▶ **What is being asked**
Each line below containing the word "twitter" needs to be shown.

▶ **Dataset excerpts**

== Segment start ==

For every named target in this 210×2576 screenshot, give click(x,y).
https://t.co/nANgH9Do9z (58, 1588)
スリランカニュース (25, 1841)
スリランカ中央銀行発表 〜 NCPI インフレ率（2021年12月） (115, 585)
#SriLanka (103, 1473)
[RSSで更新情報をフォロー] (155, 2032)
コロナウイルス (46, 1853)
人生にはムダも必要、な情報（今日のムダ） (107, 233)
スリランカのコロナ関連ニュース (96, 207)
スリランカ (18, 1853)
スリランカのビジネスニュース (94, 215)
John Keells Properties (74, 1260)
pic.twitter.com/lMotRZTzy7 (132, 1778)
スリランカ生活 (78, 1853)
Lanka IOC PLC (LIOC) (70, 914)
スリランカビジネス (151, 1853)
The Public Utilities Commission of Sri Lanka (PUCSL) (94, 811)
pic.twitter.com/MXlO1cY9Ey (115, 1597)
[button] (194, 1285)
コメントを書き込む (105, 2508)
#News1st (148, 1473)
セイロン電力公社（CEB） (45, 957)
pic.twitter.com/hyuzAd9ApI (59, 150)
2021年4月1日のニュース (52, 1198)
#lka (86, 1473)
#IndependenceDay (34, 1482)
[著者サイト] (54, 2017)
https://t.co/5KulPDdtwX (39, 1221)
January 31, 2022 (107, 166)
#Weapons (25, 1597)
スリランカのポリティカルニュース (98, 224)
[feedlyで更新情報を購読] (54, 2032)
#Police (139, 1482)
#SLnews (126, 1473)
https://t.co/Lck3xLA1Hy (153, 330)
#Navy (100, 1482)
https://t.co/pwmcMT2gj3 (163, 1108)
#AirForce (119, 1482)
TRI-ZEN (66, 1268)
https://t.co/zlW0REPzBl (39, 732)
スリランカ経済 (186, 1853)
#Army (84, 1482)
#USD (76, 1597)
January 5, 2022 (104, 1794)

== Segment end ==

▶ **Result of the exercise**
pic.twitter.com/lMotRZTzy7 (132, 1778)
pic.twitter.com/MXlO1cY9Ey (115, 1597)
pic.twitter.com/hyuzAd9ApI (59, 150)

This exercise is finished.